**Parts of the exercise**.
a: Quote the Ruby forum thread word for word from "I just wrote" to "counting total time.".
b: Extend the forum thread about the slow Ruby block, picking up after its last line.

Help me understand why the Ruby block is slower than without


#1

I just wrote my first Ruby script. I’m an experienced C and perl
programmer, so please, if it looks too much like these languages and not
Ruby, let me know. I’ve got a 100K word list (Linux dictionary) on my
Mac and am opening it then looking for any words that are exactly 10
letters long with no letters repeating (‘profligate\n’) == 11 is a
match. After I wrote my first version I did some playing. I first saw
that the array class mixed in enumerable and that I could use the to_a
call from there, but a quick check using -r profile showed that my
original call to split was a much quicker way to convert from a string
to an array. I then tried putting the File.open in a block and found
that this was much slower, even if I subtract out the time for the open,
which I assume is an error in how the profile is counting total time.

Here’s the faster version:

f = File.open("./words")
begin
while f.gets
if $.length == 11
ar = $
.split(//)
if ar.uniq! == nil
print “#{ar.to_s}”
end
end
end
rescue EOFError
f.close
end

And here’s the slower block version:

File.open("./words") { |f|
while f.gets
if $.length == 11
ar = $
.split(//)
if ar.uniq! == nil
print “#{ar.to_s}”
end
end
end
}

Again, the words file is just a list of about 100K unique words from the
dict command or similar on *nix…

Any critique welcome and enlightenment is encouraged.
Thanks!


#2

Alan B. wrote:

that this was much slower, even if I subtract out the time for the open,
print “#{ar.to_s}”
while f.gets
dict command or similar on *nix…

Any critique welcome and enlightenment is encouraged.
Thanks!

File.open(“wordlist”) { |f|
while w = f.gets
puts w if w.size==11 && w.split(//).uniq.size == 11
end
}


#3

File.open(“wordlist”) { |f|
while w = f.gets
puts w if w.size==11 && w.split(//).uniq.size == 11
end
}

Ok, factor of 10 faster, and more Ruby like, much and many Thanks!
Others, any comments on the block slow down?
AB


#4

On Mar 10, 2006, at 5:57 PM, Alan B. wrote:

rescue EOFError
f.close
end

I’m guessing that

print "#{ar.to_s}"

**Data lines**.
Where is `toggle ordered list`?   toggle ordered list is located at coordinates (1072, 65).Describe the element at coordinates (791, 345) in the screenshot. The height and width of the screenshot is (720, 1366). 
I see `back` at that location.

**Written answers**.
a:
I just wrote my first Ruby script. I’m an experienced C and perl
programmer, so please, if it looks too much like these languages and not
Ruby, let me know. I’ve got a 100K word list (Linux dictionary) on my
Mac and am opening it then looking for any words that are exactly 10
letters long with no letters repeating (‘profligate\n’) == 11 is a
match. After I wrote my first version I did some playing. I first saw
that the array class mixed in enumerable and that I could use the to_a
call from there, but a quick check using -r profile showed that my
original call to split was a much quicker way to convert from a string
to an array. I then tried putting the File.open in a block and found
that this was much slower, even if I subtract out the time for the open,
which I assume is an error in how the profile is counting total time.

b:
is what is slowing you down. It results in converting
each element of the array into a string (at least 11
extra method calls) and then concatenating the results.
Kind of a waste when you’ve got the result already sitting in $_.

Also, calling to_s to convert an object to a string within a string
interpolation
block is redundant.

print "#{ar}"

works and then you realize that you don’t need the interpolation so

print ar

is even better. Understanding this is what David Black called a
‘Ruby right of passage’. At least I think it was David who said that
recently. I’m too lazy to google for the reference at the moment.

Gary W.


#5

Ok, factor of 10 faster, and more Ruby like, much and many Thanks!
Others, any comments on the block slow down?
AB

I mis-spoke. Not a factor of 10 faster, just marginally. I had
“wordlist” in my directory as a list of the unique 10 letter words.
I do like the code better still, but with out the block, it’s still much
faster. Also using uniq! rather than size is quicker than taking the
size twice.

My current fastest script:

f= File.open("./words")
begin
while w = f.gets
puts w if w.size == 11 && w.split(//).uniq! == nil
end
rescue EOFError
f.close
end

Not measurably faster than the first one, but seems better and more Ruby
like to me.


#6

Alan B. wrote:

I mis-spoke. Not a factor of 10 faster, just marginally. I had
“wordlist” in my directory as a list of the unique 10 letter words.
I do like the code better still, but with out the block, it’s still much
faster. Also using uniq! rather than size is quicker than taking the
size twice.

Solely for my own amusement, since I’m still trying teach myself Ruby…

File.open("./words").read.split.collect! {|x| x if x.length == 10 &&
x.split(//).uniq! == nil}.compact!.each {|x| puts x }


#7

Mark Devlin wrote:

Solely for my own amusement, since I’m still trying teach myself Ruby…

File.open("./words").read.split.collect! {|x| x if x.length == 10 &&
x.split(//).uniq! == nil}.compact!.each {|x| puts x }

Mark:
Thanks for doing this way. I had thought about trying to read it in and
split it up, but didn’t know how to do it as I’ve only read a bit of the
pikaxe book. On my two processor G5 with 4 gb of memory, your version
is about 30% slower than the fastest method above. 18.69 vs 12.52
seconds. I intend to look a bit closer at your code and see if I can
see another way to speed it up.

Gary:
Thanks for your input also. I saw the redundancy when William J.
gave me input, but really don’t fully understand arrays vs strings in
Ruby yet and also the differences in print vs puts and other types of
output. I’ll read through pikaxe a bit more right now.

Others:
Any input as to why it runs slower inside the file block? Have I
overlooked something simple?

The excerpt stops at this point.